In astronomy, secular variations are contrasted with periodic phenomena. In particular, astronomical ephemerides use secular to label the longest-lasting or non-oscillatory perturbations in the motion of planets, as opposed to periodic perturbations which exhibit repetition over the course of a time frame of interest. Solar System ephemerides are essential for the navigation of spacecraft and for all kinds of space observations of the planets, their natural satellites, stars and galaxies.

Most of the known perturbations to motion in stable, regular, and well-determined dynamical systems tend to be periodic at some level, but in many-body systems, chaotic dynamics result in some effects which are one-way (for example, planetary migration).

In the Solar System

Secular phenomena create variations in the orbits of the Moon and the planets. The solar emission spectrum and the solar wind are undergoing secular trends due to migration through the galactic plane, leading to effects that may impact on climate and cause extinction events.


The secular acceleration of the Moon depends on tidal forces. It was discovered early but it was some time before it was correctly explained.[1]


Depending on what time frames are considered, perturbations can appear secular even if they are actually periodic. An example of this is the precession of the Earth's axis considered over the time frame of a few hundred or thousand years. When viewed in this time frame the so-called "precession of the equinoxes" can appear to mimic a secular phenomenon since the axial precession takes 25,771.5 years and monitoring it over a much smaller timeframe appears to simply result in a "drift" of the position of the equinox in the plane of the ecliptic of approximately one degree every 71.6 years,[2] influencing the Milankovitch cycles.[3]

The planets

Secular variation also refers to long-term trends in the orbits of the planets Mercury to Neptune. Several attempts have from time to time been undertaken to analyze and predict such gravitational deviations from ordinary satellite orbits. Others are often referred to as post keplerian effects.

Variations Séculaires des Orbites Planétaires (VSOP) is a modern numerical model[4] that tries to address the problem.

Market trends

Market trends are classified as secular, primary and secondary for long, medium and short time frames.[5] Some traders identify market trends using technical analysis.

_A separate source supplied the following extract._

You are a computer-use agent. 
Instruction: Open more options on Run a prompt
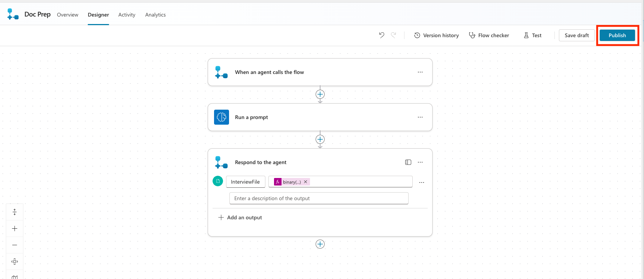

Geomagnetic secular variation

Geomagnetic secular variation refers to changes in the Earth's magnetic field. The field has variations on time scales from milliseconds to millions of years, but rapid changes mostly come from currents in the ionosphere and magnetosphere. The secular variation is the changes over periods of a year or more, reflecting changes in the Earth's core. Phenomena associated with this secular variation include geomagnetic jerk, westward drift and geomagnetic reversals.[6]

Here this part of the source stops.